I can’t quite reproduce the error since the main training loop hasn’t been posted. Though, with nn.DataParallel, a replica of your model will be created on each device (passed in via device_ids). In your forward function, it looks like you conditionally do things such as .cuda(), .cpu() , which can force tensors to conditionally be on a different device, which can result in this error. If possible, you could try not making your forward function rely on tensors being on specific devices, and instead do this logic in the main training loop.
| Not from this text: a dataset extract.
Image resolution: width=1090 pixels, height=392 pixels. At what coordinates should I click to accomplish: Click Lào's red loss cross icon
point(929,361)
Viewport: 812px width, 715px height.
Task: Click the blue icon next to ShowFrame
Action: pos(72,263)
Thank you very much for your reply.

Useing multi-gpus by torch.nn.DataParallel. Input data and models are placed on the master device. In forward function, will this result of .cuda(), .cpu() be placed on the corresponding device? I’m not very sure. I will use the solution you mentioned above.

And, the incomprehensible thing is that I only get errors after executing several batches. The first few batch programs will execute normally.
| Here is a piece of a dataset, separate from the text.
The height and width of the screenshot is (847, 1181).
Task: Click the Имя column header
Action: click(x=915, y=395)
This code is open sourced on github. I changed it from distributed to DataParallel. The URL of code: https://github.com/yaohungt/Gated-Spatio-Temporal-Energy-Graph

Major changes:

    def train(self, loader, base_model, logits_model, criterion, base_optimizer, logits_optimizer, epoch, args):
        adjust_learning_rate(args.lr, args.lr_decay_rate, base_optimizer, epoch)
        adjust_learning_rate(args.lr, args.lr_decay_rate, logits_optimizer, epoch)
        batch_time = AverageMeter()
        data_time = AverageMeter()
        losses = AverageMeter()
        s_top1 = AverageMeter()
        s_top5 = AverageMeter()
        o_top1 = AverageMeter()
        o_top5 = AverageMeter()
        v_top1 = AverageMeter()
        v_top5 = AverageMeter()    
        sov_top1 = AverageMeter()

        # switch to train mode
        base_model.train()
        logits_model.train()
        criterion.train()
        base_optimizer.zero_grad()
        logits_optimizer.zero_grad()

        def part(x): return itertools.islice(x, int(len(x)*args.train_size))
        end = time.time()
        for i, (input, s_target, o_target, v_target, meta) in enumerate(part(loader)):
            gc.collect()
            data_time.update(time.time() - end)
            meta['epoch'] = epoch

            print("meta = {}".format(meta))

            # s_target = s_target.long().cuda(async=True)
            # o_target = o_target.long().cuda(async=True)
            # v_target = v_target.long().cuda(async=True)
            # input_var = torch.autograd.Variable(input.cuda())
            s_target = s_target.long().cuda(device=device_ids[0])
            o_target = o_target.long().cuda(device=device_ids[0])
            v_target = v_target.long().cuda(device=device_ids[0])
            input_var = torch.autograd.Variable(input.cuda(device=device_ids[0]))
            s_target_var = torch.autograd.Variable(s_target)
            o_target_var = torch.autograd.Variable(o_target)
            v_target_var = torch.autograd.Variable(v_target)
            
            feat = base_model(input_var)

            feat = feat.cuda(device=device_ids[0])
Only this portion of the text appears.